At average heights of under five feet, the Yali are officially recognized as pygmies. If you want to visit the Yali, you better be prepared for an arduous journey through treacherous trails that wind through the Jayawijaya Mountains. Once you get there, things may not get much better, as the tribe also has a history of cannibalism, going so far as to grind their victims bones to dust, ensuring they would never return. That said, the tribe’s women get to live in their own houses, while the men reside in communal homes. Each family has their own vegetable garden, so they do have that going for them.

Tribe Clown

Dani

Yet another group of ferocious warriors, who had to constantly fight to hold their land, thought to be the most fertile on the island. Unlike others, the Dani were not cannibals, but they are unique for turning their most honourable chiefs and warriors into smoked mummies, which they gladly put on display for visitors to the tribe. Also, after an enemy was killed, the Dani would engage in a two-day dance-a-thon, showing off weapons and other possessions taken from their victim(s). Sweet potatoes are used as currency, for trade and dowries by the Dani, so make sure to pick up some packs of yam fries before heading to Indonesia.

Mentawai

The Mentawai are easily recognizable thanks to their heavily tattooed bodies and sharpened teeth, which they do because they believe it makes you beautiful and elegant. I’m not sure vampires would agree, but they can’t even see themselves in mirrors anyway! The tattoos are used to record age, social status, and profession. Children receive their first tattoo at 11 or 12 years old on their upper arms. Then, at the age of 18, tattoos are added to the thighs. Finally, the rest of the body, head to toe is tattooed. The tattoos are important for Mentawai afterlife, helping tribal members recognize family based on the designs.

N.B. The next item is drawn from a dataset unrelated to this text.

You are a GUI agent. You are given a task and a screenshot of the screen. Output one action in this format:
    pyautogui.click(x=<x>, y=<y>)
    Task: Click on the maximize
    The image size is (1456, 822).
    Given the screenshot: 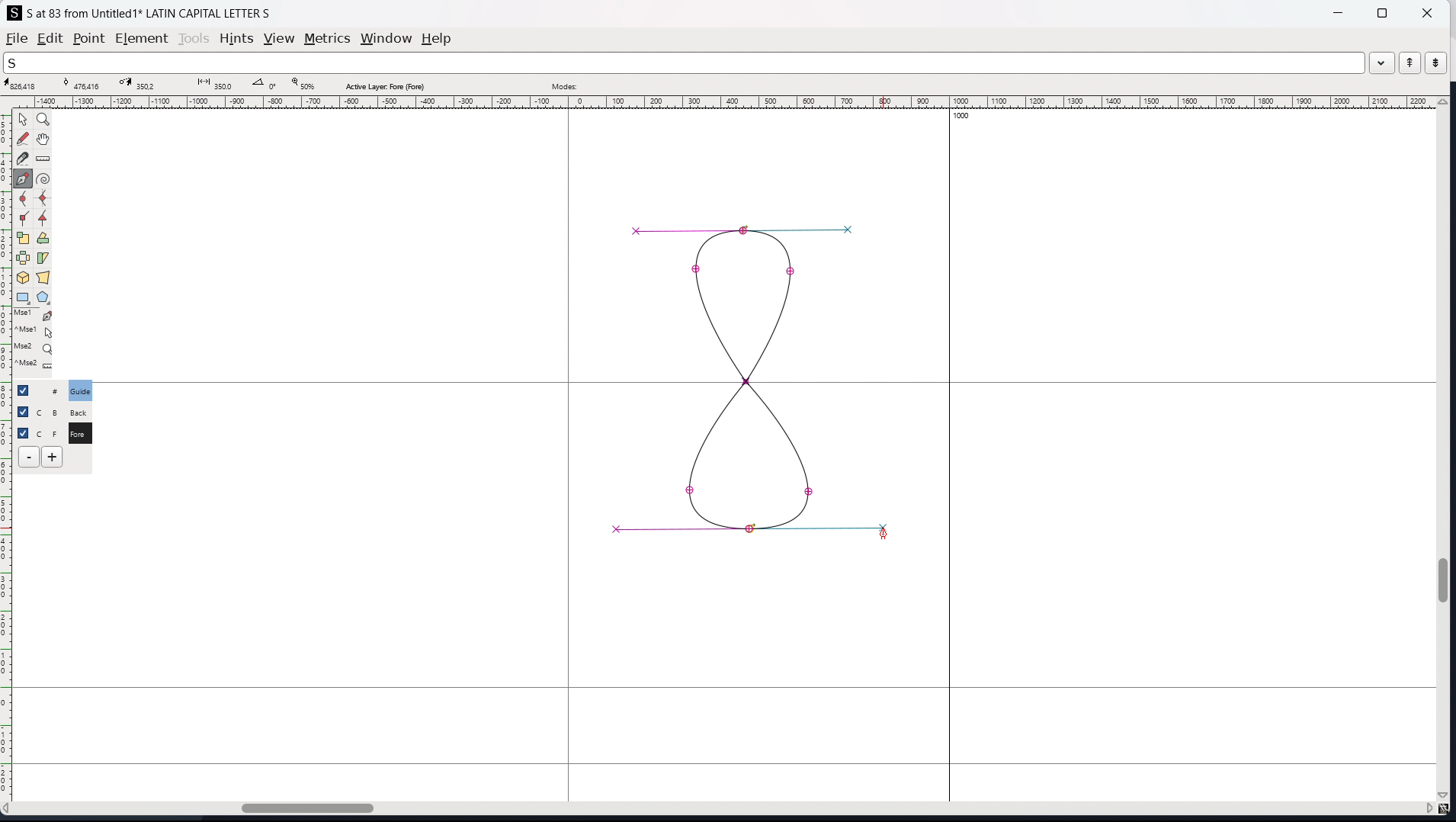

Indonesia: End of the Line

End of the Line Martini

  • 1.5 oz Pisang Ambon
  • 1.5 oz Frangelico
  • Top with Whip Cream
  • Garnish with Crushed Nuts

As people around the world prepare to celebrate the coming of the New Year, another unique Indonesian custom should also be noted: Hindus living there celebrate a Day of Silence, which includes no work, travel, electricity, entertainment, talking, or eating. This causes the streets to empty, the airport to shutdown, and tourists to be restricted to their accomodations. Only emergency vehicles carrying passengers with life-threating issues and women in labor are allowed.

Sip Advisor Bar Notes (4 Sips out of 5):
What a perfectly titled cocktail to end the Around the World project, of which I have greatly enjoyed! And we went out with a bang, as this drink is very good, warming the body and soul. How can you go wrong with combining bananas (Pisang Ambon) and nuts (Frangelico)!? The Crushed Peanuts for garnish were a nice touch for a snack to go along with the martini.